- [DO THIS]: Can you rewrite every line of the data below, requests included, scaling each x and y coordinate in the answers by 1.5 and rounding to whole numbers, with halves going up?

- [A block of data]:

------------------------------

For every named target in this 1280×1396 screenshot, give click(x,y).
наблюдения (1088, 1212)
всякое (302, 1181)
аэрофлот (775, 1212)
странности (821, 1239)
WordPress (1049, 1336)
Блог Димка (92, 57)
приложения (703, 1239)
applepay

------------------------------

- [THE ANSWER]:
For every named target in this 1280×1396 screenshot, give click(x,y).
наблюдения (1632, 1818)
всякое (453, 1772)
аэрофлот (1163, 1818)
странности (1232, 1859)
WordPress (1574, 2004)
Блог Димка (138, 86)
приложения (1055, 1859)
applepay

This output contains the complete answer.